Navigating pigeons are known to be guided by roads (Guilford et al., 2004; Lipp et al., 2004); however, the effect may well depend on the structure of the overall landscape e.g., along the south-north stretching landscape and main roads of Italy, and may not be seen in other landscapes, e.g., Germany (Wiltschko et al., 2007; Schiffner et al., 2013). Bats are known to fly along fixed routes called “flyways” stretching along linear landscape elements (Heithaus et al., 1975) and integrate such flyways in their nightly navigation (Geva-Sagiv et al., 2015). Homing bumble bees (Osborne et al., 2013) and honeybees (Wolf et al., 2014) have also a tendency to follow field boundaries and other elongated ground structures. Young honeybees tend to fly along parallel linear mowing structures in an agricultural grassland on their first orientation flights (Degen et al., 2015). Honeybees have to learn the time-compensated sun compass in relation to the landscape structures. Elongated objects may be particularly important in this learning process. von Frisch and Lindauer (1954) discovered that bees read the sun compass direction from extended landmarks (edge of a forest) when the sky is overcast, an observation that was confirmed by Dyer and Gould (1981).
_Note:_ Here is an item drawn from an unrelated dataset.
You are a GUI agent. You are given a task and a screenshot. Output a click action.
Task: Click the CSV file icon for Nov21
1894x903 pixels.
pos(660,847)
Here, we investigated how bees learn elongated landscape structures and which kind of memory results from this acquisition. These questions were studied under multiple test conditions in two different rural environments: a rather feature-less landscape and a landscape rich in local and far-distant features. The catch-and-release paradigm was applied to test the memory for these structures. Individually identified foraging bees familiar with the surroundings of the hive were trained to a feeding site and captured just as they were about to fly back to the hive. They were then transported to a release site within the explored area and equipped with a transponder that allowed the flight trajectory to be tracked by harmonic radar. Under these conditions the bee usually first performed a vector flight that resembled the direction and distance that would have brought it back to the hive had it not been transported to a remote release site. The vector flight was followed by a search flight and then by a straight flight leading back to the hive during the final homing performance (Menzel et al., 2005, 2011; Menzel, 2013). Bees are known to use multiple learned landscape features during homing, and learned elongated landscape structures are expected to be one of several sources of information. Thus, it is particularly important to evaluate under which conditions such landscape structures are acquired and used. We found that this depends on how prominent these features are, how they had been learned, and with which other guiding information they compete.
Materials and Methods
Experimental Areas
The experiments were performed at two rural locations termed area A and area B. Area A was a rather featureless, large open grass field close to Klein Lüben (Brandenburg, Germany, coordinates: N 52.97555, E 11.83677) displaying landmarks on the ground (patches of grass at different stages of growth, clover flowers, a boundary line formed between two meadows mown at different times, and two parallel irrigation channels). A row of bushes ran along the southern border of the test field. It was discernible over a distance of about 100 m to the north; the irrigation channels could be detected by the bees from approximately 30 m on both sides (Menzel and Greggers, 2015). Hives were located either at the boundary line in the middle of the field or 60 m to the east of the boundary line (Experiment 1), at an irrigation channel (Experiment 2), or at the row of bushes in the southwestern corner of the field (Experiment 3). The radar for tracking bees in flight was located at the southern edge of the field close to the row of bushes.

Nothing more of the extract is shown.